By comparison there was not a single reference to, or mention of, any contemporary Muslim scholar. Rather he went back in time to refer to the 11th century jurist/theologian/Sufi scholar Imām Abu Hamid al-Ghazzali who hailed from Nishapur in northern Iran, the 12th century Andalusian philosopher/theologian and jurist Abul Waleed Ibn Rushd, the secular Turkish poet Tevfik Fikret who was a nemesis of the Ottoman Caliphate in its last days, the 17th century anti-establishment Indo-Afghan poet Mirza ‘Abd al-Qadir Bedil, his own mentor the 13th century Persian poet, jurist, theologian and Sufi Master, Maulana Jalaluddin Rumi, the 14th century historian/social scientist/philosopher Ibn Khaldun, the 11th century Andalusian Muslim theologian Abu Muhammad Ibn Hazm, the 17th century Persian poet Urfi Shirazi, the 17th century Indian poet Nasir Ali Sirhindi, etc.

Did Iqbāl have no peer within his own world-wide Muslim community? Why was there not a single reference in those pivotally important first two chapters of Reconstruction of Religious Thought in Islam to Turkey’s Said Nursi or to a contemporary Muslim scholar in the huge and intellectually influential Indian Muslim community? Had Islamic thought really come to such a standstill, even amongst those who were recognized as Allama, Shaikh al-Islam, Shams al-Ulama and Sufi Shaikh, that there was nothing that contemporary Islamic scholarship could contribute to the subject matter of those two chapters of Reconstruction of Religious Thought in Islam? Was Iqbāl addressing the western world, or was he addressing the Muslim world in this series of lectures he chose to publish under the title of ‘Reconstruction of Religious Thought in Islam’? Why did he choose to deliver his addresses on such an important subject in a language that belonged to western civilization and was alien to Islamic civilization?

It must have been an absolutely amazing spectacle to behold Iqbāl, seventy-five years ago, addressing his largely uncomprehending Muslim audience (one needs to have some knowledge of philosophy in order to comprehend these lectures) in chaste English and in a manner which conformed to secular Western linguistic etiquette and sensibilities.

It must have been an equally amazing sight to behold the same Iqbāl using the native Urdu and Persian languages to convey through poetry a message whose form and substance was quite alien to the Western mind but which penetrated the very soul of his people. It reawakened and re-energized them. It gave them hope and caused them to respond with a ringing reaffirmation of faith in Islam.
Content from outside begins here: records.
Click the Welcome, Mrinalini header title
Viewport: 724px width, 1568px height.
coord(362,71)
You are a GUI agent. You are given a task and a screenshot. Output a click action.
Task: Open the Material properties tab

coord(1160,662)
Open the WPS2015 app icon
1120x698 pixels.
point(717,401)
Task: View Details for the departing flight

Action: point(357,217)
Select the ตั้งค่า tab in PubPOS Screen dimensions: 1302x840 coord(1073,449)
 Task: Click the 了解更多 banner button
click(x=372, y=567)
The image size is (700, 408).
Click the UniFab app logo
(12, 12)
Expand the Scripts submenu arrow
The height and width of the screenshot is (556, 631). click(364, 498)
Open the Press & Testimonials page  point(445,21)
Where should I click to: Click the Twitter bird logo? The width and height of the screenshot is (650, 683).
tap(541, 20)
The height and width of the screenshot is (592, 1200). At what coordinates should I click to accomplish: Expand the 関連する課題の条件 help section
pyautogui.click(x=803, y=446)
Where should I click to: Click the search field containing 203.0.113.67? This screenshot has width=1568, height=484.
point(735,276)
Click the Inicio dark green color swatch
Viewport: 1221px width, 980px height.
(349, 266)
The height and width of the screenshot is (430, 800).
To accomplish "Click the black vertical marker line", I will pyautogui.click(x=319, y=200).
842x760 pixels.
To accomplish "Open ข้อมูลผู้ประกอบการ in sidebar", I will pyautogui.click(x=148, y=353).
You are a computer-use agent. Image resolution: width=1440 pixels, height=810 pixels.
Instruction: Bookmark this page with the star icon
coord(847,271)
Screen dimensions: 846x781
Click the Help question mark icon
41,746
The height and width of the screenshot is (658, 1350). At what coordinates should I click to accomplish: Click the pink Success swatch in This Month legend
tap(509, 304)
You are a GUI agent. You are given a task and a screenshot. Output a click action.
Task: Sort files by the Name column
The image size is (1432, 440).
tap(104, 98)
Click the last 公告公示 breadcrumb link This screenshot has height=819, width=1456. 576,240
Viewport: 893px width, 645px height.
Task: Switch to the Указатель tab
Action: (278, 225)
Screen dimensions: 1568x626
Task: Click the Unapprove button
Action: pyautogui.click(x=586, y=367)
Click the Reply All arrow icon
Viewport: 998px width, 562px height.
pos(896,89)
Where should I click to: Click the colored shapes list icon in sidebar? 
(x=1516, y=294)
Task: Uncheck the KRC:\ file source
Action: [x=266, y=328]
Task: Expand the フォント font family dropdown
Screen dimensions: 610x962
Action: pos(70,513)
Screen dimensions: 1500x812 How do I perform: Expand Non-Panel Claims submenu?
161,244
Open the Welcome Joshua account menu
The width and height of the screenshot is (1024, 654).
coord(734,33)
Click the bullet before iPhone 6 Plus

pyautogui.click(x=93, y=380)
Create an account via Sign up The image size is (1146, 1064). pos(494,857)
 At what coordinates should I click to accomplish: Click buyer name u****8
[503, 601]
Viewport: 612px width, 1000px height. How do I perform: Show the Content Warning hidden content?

We believe that Iqbāl was not, himself, immune from the negative influence of the very Western epistemology of which he warned so strongly. His poetry, which came directly from the heart, witnessed the unsurpassed use of the Sufi epistemology and was uncluttered by any Western logical or epistemological restraints. The same cannot always be said of his thought when expressed in English. Our purpose in this paper is to direct attention to a subject which, more than any other, illustrates Iqbāl’s duality of thought. That subject is the end of history.